An answer such as vigorous exercise or meditation or going to a meeting will never be as universally attractive to someone a few weeks sober as “well, here, why don’t you toke this?”

I was fascinated by this article in The Guardian. It concerns a Southern California treatment facility that has integrated pot use into its therapy program.

I’m skeptical, for a couple reasons. First, most heavy opioid users arrive in treatment with extensive histories of marijuana use. It shows up right away in the assessment. Yet despite their pot use, they’ve continued using Oxy, heroin, cocaine, alcohol, benzos, what have you. Why hasn’t the pot they’ve been smoking been sufficient to replace opioids and the other drugs?

Second, I’m not aware of a direct relationship in brain function or chemistry between cannabis and drugs such as the opioids or cocaine. Why would smoking pot suppress opioid craving better than, say,  Valium or alcohol?  Which by the way, in my experience, some opioid users consume in quantity.

So my guess is, it’s not really about the pot itself. The value would be secondary to two other factors: readiness and setting.

In  this context, readiness refers to the attitudes, beliefs, and commitment that the patient brings to treatment. Setting refers to the social and physical environment in which treatment occurs– particularly the active support of others.

When someone reaches a tipping point where they acknowledge the need for professional help, and then makes a commitment to get that help, it signals an interruption in denial and a significant increase in motivation for change. Granted, it’s a first step, but one psychologists consider essential to early recovery. Treatment adds a controlled, recovery-positive environment, dedicated to providing structure and support. And if you’re willing to pay $42,500 a month for it– well, that’s one heck of a commitment.

It has been suggested by research that the methods used in treatment matter far less than two other considerations: The quality of the bond between patient and therapist, and the therapist’s own belief in the effectiveness of what s/he is doing. In other words, simply engaging and retaining someone in treatment in a helpful way may be more essential to outcome than therapeutic approach.

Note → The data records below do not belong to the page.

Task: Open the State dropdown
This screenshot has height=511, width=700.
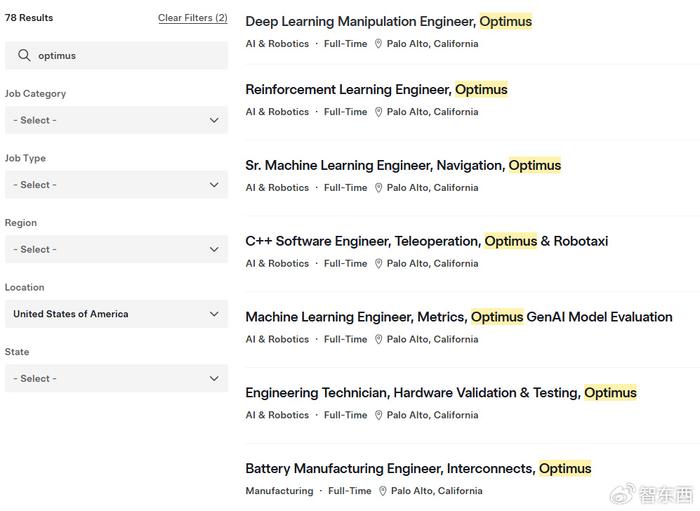Action: tap(116, 378)
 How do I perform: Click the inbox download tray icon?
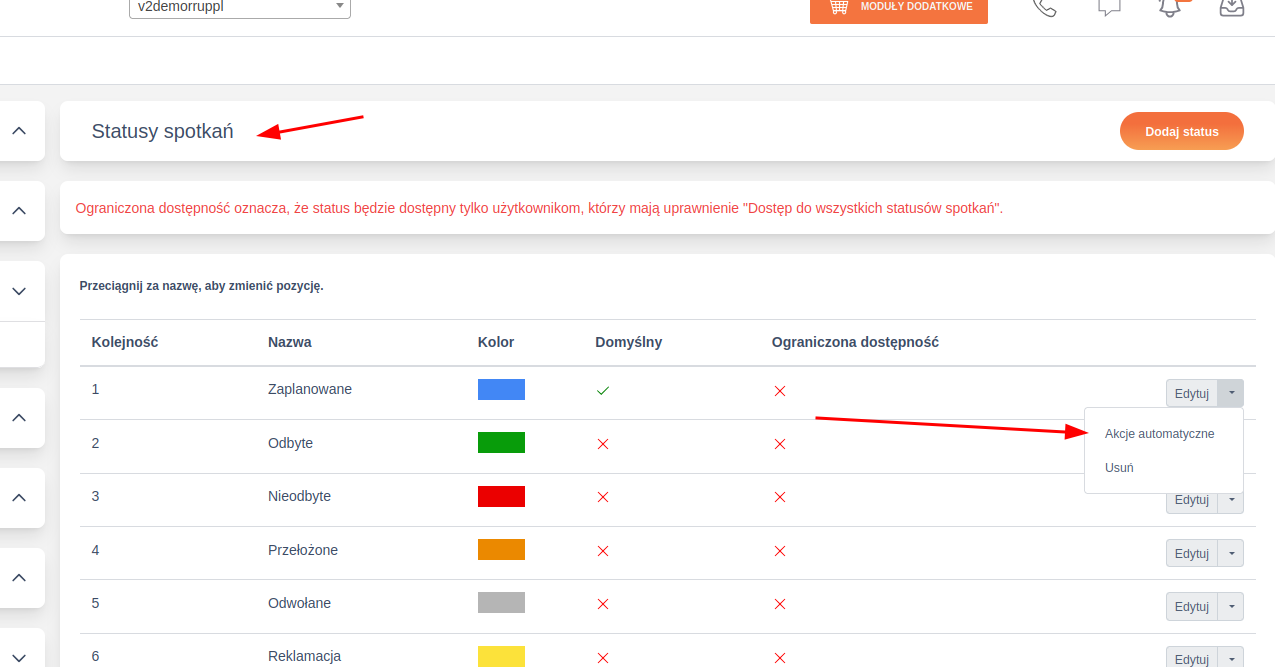[1232, 7]
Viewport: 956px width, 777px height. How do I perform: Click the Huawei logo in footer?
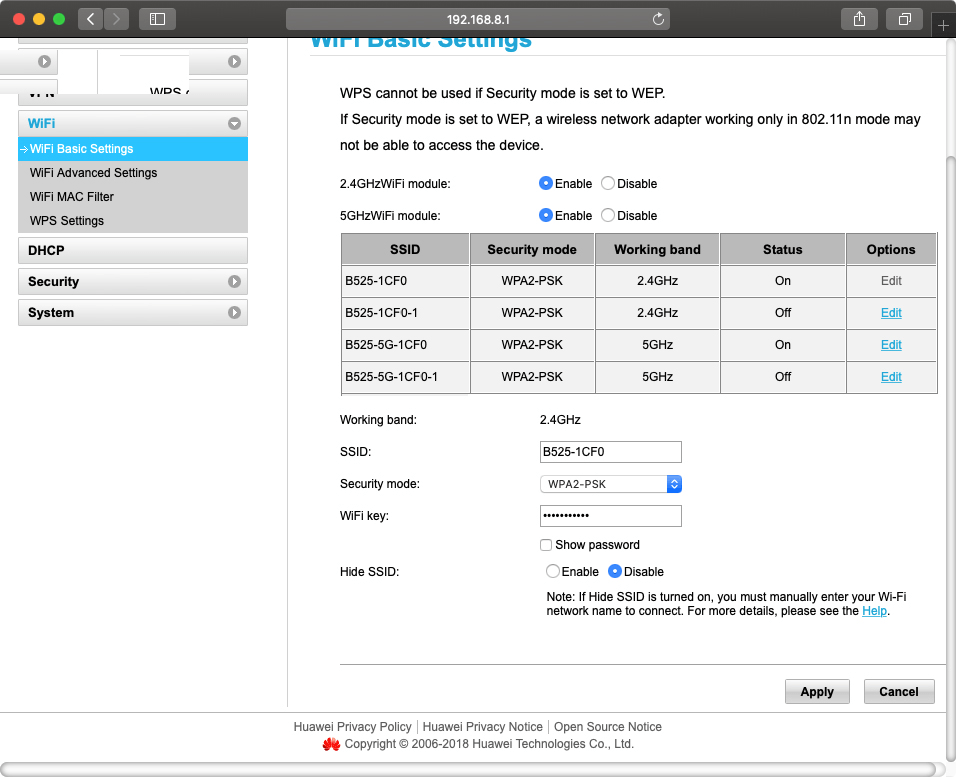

If that’s true, then what use is all that pot smoking? Well, for one thing, it satisfies the patient’s desire for a substitute. “I know I can’t use [heroin, alcohol, cocaine, etc] any more, but when I’m anxious or can’t sleep or depressed, is there something else I could take?” An answer such as vigorous exercise or meditation or going to a meeting will never be as universally attractive to someone a few weeks sober as “well, here, why don’t you toke this?”

As one colleague put it, the user is already conditioned to expect a remedy in the form of a chemical. That doesn’t mean it protects against a return to opioid use. Might even encourage it.

The program described in the article is definitely on the high side, price-wise, but if the competition prohibits pot smoking in treatment, then I imagine the availability of marijuana has significant marketing appeal for some customers. It’ll attract new business.

And that’s something I know a lot of treatment providers are on the lookout for.